*WHAT TO WORK ON:* From the first line to the last, write out the records exactly, leaving out images.

Stored data:
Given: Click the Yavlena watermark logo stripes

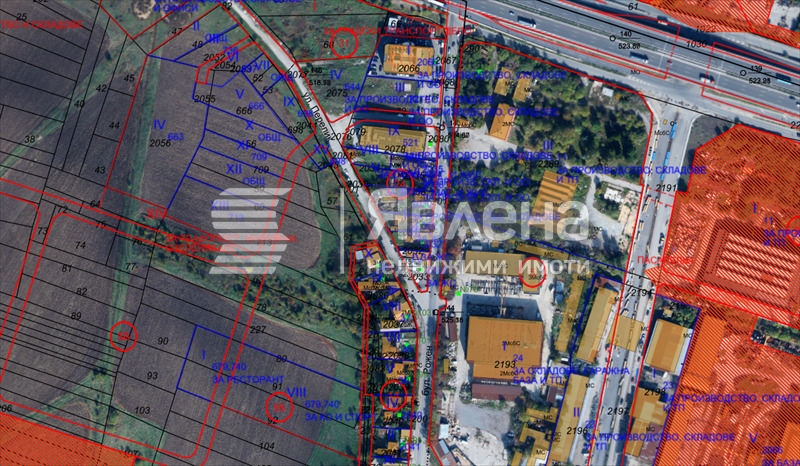Looking at the screenshot, I should coord(250,231).
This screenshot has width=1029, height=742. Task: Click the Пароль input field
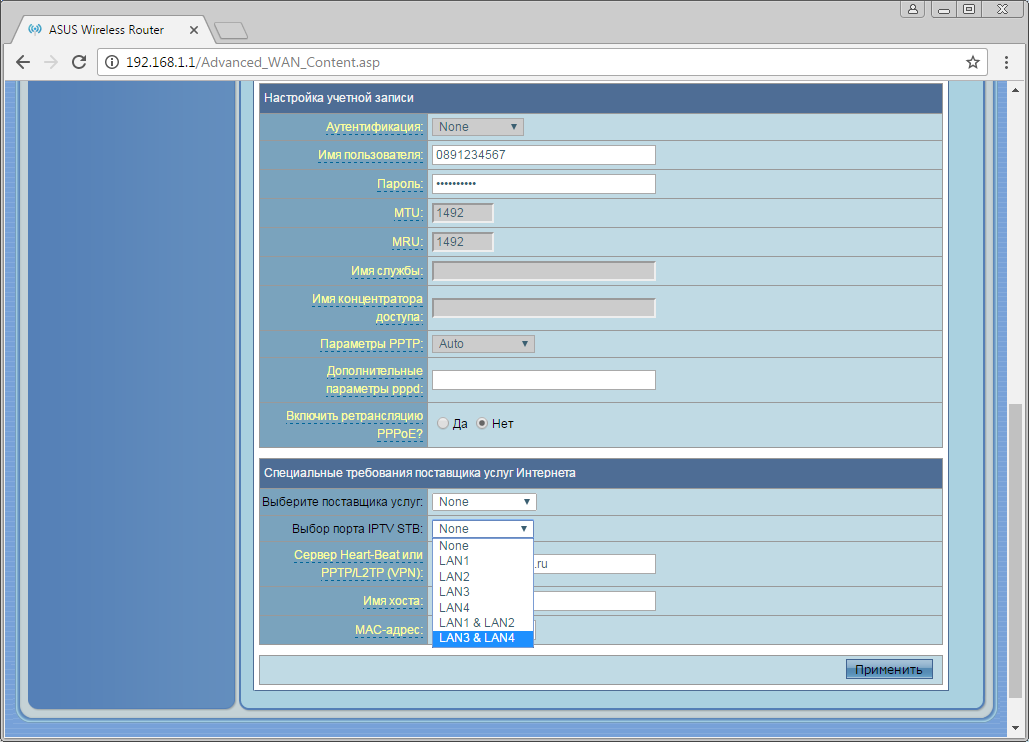point(544,184)
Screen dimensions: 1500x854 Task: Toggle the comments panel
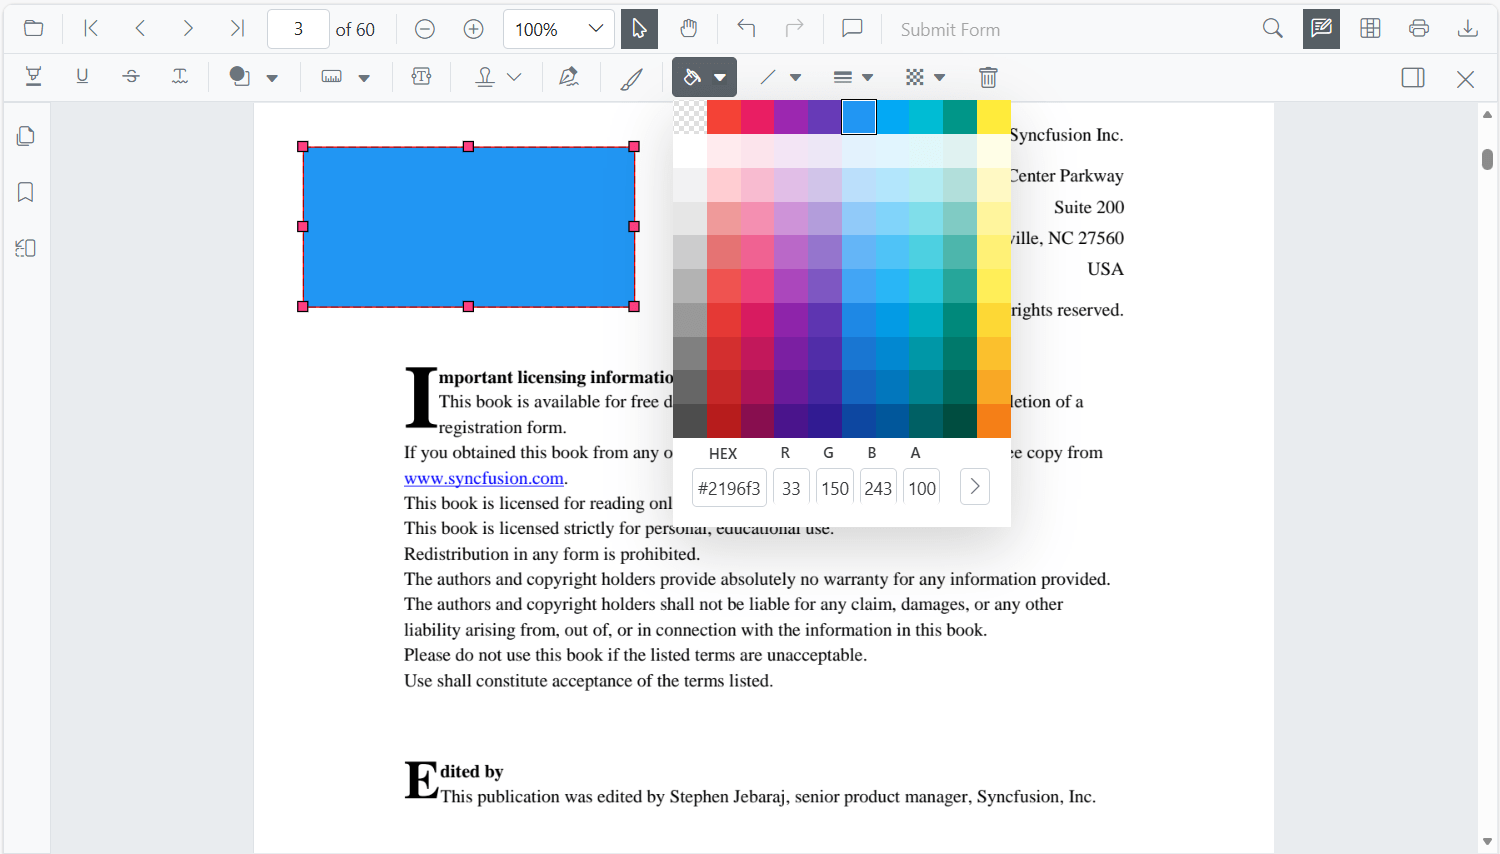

*OUTPUT FOR THIS EXERCISE:*
Given: Click the Yavlena watermark logo stripes

Looking at the screenshot, I should coord(250,231).
This screenshot has width=1029, height=742. Task: Click the Пароль input field
point(544,184)
Screen dimensions: 1500x854 Task: Toggle the comments panel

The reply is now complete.